(Dataset excerpt)
Begin
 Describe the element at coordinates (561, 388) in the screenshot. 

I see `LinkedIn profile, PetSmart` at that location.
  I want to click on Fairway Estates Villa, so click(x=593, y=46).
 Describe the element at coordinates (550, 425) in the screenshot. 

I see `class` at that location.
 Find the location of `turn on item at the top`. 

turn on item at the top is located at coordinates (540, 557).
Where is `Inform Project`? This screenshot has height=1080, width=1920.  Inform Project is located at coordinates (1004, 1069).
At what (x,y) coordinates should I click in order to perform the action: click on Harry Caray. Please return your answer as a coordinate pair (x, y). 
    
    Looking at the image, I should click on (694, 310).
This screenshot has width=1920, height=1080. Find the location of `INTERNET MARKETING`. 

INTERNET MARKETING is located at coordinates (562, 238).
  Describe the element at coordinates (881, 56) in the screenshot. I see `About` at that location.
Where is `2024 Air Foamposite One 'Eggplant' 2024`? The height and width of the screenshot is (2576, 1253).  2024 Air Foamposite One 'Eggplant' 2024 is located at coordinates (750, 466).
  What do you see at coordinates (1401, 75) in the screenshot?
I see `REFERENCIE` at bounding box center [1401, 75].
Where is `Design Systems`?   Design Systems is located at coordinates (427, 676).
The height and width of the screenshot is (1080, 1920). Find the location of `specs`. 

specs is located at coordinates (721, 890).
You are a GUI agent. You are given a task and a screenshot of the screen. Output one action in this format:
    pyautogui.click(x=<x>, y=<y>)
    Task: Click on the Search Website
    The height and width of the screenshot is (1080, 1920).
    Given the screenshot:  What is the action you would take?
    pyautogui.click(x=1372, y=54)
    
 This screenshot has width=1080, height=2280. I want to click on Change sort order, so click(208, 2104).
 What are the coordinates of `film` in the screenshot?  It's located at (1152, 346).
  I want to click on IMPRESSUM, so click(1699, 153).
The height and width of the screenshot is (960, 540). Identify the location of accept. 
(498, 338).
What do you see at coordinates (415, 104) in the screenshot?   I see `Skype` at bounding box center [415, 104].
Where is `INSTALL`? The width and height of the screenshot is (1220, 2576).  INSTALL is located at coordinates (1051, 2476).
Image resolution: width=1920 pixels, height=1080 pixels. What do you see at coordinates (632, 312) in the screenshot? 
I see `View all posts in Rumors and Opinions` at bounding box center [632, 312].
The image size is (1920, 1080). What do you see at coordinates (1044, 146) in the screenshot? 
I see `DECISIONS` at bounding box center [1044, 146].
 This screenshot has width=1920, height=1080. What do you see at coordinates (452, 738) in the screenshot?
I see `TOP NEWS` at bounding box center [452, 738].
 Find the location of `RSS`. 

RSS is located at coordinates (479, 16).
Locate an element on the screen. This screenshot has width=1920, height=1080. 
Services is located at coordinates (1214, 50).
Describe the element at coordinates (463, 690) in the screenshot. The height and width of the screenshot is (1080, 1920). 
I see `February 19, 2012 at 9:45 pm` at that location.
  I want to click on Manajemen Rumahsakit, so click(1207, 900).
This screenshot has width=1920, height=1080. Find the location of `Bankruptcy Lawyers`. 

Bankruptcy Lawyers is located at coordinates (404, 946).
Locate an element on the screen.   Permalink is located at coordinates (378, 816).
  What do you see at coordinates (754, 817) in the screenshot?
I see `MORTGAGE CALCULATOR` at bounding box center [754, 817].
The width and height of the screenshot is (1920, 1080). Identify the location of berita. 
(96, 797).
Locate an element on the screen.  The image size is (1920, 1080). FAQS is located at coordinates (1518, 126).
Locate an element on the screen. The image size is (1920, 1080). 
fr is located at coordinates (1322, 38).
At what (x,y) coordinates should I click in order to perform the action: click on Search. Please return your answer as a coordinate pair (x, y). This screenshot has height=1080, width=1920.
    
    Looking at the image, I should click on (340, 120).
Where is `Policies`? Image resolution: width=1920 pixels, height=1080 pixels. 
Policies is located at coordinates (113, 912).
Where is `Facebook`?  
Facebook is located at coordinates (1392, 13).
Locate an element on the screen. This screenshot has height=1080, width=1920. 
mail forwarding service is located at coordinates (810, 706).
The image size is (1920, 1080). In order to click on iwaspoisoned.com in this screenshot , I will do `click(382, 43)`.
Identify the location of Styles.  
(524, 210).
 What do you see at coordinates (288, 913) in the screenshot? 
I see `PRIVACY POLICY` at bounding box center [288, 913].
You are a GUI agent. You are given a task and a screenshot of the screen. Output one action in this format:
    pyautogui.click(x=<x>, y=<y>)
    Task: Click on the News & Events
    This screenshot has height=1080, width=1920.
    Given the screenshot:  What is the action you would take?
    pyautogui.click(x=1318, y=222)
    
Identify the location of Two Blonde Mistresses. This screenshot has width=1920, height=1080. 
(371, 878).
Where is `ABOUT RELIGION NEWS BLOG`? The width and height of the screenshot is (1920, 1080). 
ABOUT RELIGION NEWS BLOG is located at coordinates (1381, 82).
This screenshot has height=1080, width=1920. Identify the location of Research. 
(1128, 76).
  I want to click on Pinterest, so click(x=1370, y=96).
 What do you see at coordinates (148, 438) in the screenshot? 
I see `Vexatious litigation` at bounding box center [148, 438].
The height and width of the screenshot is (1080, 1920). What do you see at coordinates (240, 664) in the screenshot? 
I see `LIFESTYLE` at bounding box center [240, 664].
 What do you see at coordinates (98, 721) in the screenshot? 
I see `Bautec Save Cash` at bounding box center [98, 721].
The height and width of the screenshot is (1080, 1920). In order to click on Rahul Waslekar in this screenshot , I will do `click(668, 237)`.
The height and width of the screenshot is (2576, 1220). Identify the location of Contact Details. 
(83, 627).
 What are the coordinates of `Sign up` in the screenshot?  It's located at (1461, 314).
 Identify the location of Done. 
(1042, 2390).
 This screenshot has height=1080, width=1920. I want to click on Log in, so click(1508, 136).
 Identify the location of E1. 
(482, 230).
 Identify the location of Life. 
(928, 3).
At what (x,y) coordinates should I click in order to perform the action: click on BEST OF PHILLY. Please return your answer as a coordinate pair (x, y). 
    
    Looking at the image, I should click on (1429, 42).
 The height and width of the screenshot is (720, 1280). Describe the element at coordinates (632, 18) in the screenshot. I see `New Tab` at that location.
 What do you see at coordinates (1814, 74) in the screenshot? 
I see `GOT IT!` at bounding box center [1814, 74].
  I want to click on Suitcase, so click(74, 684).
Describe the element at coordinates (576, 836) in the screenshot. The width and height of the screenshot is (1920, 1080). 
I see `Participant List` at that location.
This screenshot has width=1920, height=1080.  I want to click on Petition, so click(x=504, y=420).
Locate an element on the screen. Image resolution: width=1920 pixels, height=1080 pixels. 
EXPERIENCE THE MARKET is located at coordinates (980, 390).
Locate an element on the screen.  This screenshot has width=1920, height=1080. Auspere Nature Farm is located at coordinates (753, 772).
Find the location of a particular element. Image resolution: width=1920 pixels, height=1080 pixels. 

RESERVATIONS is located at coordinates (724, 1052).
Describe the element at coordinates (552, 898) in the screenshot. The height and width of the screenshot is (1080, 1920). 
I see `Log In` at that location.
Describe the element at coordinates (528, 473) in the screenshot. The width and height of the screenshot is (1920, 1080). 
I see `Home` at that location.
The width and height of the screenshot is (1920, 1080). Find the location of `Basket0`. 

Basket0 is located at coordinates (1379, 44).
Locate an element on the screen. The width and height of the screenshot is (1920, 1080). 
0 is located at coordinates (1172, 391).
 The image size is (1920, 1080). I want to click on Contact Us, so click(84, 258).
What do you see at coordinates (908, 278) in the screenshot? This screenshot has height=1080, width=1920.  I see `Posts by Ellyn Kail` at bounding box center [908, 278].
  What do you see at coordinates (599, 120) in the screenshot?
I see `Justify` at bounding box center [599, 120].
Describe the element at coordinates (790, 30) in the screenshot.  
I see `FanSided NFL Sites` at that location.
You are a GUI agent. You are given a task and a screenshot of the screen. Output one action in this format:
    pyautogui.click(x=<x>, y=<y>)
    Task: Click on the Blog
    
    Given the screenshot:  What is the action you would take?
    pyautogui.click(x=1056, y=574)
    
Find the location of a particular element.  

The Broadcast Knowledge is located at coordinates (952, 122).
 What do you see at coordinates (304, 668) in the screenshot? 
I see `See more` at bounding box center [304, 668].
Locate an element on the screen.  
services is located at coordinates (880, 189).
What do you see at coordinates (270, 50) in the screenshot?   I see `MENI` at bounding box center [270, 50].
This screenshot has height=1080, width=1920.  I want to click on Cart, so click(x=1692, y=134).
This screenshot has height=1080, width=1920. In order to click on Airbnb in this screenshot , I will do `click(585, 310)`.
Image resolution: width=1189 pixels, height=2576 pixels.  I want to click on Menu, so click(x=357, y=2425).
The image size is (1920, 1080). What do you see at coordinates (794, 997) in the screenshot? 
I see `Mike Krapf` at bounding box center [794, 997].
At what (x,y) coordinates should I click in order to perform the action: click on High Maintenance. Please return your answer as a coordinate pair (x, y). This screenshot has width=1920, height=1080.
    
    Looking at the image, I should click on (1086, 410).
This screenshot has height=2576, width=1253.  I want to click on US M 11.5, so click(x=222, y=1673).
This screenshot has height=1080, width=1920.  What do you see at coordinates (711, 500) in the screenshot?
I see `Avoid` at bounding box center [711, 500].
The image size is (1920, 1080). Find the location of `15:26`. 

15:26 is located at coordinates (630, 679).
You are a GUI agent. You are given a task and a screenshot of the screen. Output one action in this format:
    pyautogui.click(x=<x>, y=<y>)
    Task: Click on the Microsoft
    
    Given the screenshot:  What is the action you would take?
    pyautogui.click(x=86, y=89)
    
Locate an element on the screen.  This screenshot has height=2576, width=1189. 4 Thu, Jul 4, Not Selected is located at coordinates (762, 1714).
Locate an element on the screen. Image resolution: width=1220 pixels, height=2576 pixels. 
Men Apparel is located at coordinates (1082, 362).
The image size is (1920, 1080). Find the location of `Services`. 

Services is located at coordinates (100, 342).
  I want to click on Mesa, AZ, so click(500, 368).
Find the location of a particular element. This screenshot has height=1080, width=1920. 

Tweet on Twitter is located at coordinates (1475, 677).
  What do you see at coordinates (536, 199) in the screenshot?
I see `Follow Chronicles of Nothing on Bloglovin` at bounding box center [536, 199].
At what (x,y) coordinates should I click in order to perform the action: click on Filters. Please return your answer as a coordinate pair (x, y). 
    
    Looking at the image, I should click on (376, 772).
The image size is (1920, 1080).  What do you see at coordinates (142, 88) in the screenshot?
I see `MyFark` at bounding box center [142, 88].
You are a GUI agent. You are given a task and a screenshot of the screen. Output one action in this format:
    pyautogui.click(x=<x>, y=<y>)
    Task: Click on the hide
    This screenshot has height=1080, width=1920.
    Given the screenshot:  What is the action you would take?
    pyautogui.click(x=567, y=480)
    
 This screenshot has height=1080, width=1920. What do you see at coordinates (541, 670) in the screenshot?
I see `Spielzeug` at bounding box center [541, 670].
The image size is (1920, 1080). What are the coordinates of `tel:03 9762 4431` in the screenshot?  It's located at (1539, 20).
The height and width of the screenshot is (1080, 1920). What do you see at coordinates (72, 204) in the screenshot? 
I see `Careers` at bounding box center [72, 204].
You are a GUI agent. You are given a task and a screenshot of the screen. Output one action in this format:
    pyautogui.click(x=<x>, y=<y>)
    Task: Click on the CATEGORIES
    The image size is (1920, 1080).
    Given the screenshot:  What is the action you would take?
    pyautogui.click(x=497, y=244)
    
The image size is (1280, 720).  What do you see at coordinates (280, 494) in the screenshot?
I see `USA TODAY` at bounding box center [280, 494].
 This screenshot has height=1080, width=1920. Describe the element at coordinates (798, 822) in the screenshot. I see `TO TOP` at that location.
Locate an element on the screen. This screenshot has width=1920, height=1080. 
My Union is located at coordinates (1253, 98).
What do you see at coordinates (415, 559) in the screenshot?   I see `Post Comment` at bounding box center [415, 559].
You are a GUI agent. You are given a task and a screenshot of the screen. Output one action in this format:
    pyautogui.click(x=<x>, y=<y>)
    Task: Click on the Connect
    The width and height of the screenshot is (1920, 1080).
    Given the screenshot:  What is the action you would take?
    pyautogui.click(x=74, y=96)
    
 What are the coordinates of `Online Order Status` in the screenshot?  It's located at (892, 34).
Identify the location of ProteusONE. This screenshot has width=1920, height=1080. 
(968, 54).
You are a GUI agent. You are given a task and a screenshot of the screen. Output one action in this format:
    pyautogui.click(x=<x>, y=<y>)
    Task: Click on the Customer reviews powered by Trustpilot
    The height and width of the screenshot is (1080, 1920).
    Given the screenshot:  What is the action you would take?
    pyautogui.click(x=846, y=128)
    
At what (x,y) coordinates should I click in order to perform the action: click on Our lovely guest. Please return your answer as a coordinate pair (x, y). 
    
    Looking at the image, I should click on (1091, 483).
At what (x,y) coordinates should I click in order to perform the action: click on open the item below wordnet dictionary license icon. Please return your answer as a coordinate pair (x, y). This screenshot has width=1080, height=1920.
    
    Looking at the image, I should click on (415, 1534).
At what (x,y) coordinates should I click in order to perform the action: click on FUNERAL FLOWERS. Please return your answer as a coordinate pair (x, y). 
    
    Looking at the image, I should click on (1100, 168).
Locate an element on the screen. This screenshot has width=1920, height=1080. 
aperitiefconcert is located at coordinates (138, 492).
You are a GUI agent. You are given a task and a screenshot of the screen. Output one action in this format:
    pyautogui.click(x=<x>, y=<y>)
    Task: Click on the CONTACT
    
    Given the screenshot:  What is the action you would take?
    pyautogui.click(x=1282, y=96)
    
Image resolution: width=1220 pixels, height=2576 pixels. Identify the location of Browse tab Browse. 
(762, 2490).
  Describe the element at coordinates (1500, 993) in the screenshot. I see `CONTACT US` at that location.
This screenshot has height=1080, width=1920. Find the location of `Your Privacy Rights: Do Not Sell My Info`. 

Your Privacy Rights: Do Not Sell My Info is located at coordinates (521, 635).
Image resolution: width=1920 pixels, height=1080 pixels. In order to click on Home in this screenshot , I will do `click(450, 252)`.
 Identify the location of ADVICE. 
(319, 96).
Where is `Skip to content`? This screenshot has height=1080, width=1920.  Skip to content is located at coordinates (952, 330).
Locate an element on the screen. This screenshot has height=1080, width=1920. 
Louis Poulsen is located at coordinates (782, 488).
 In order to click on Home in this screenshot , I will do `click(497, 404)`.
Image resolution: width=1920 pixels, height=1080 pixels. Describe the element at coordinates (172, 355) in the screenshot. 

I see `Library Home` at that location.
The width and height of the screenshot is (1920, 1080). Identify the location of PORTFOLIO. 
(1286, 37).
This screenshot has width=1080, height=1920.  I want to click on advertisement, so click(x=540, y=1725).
End
Retype the lines of the dataset excerpt word for word, beginning with the line that contains "Identify the location of Life." and continuing through the line that contains "The height and width of the screenshot is (720, 1280).".

 Identify the location of Life. 
(928, 3).
At what (x,y) coordinates should I click in order to perform the action: click on BEST OF PHILLY. Please return your answer as a coordinate pair (x, y). 
    
    Looking at the image, I should click on (1429, 42).
 The height and width of the screenshot is (720, 1280). Describe the element at coordinates (632, 18) in the screenshot. I see `New Tab` at that location.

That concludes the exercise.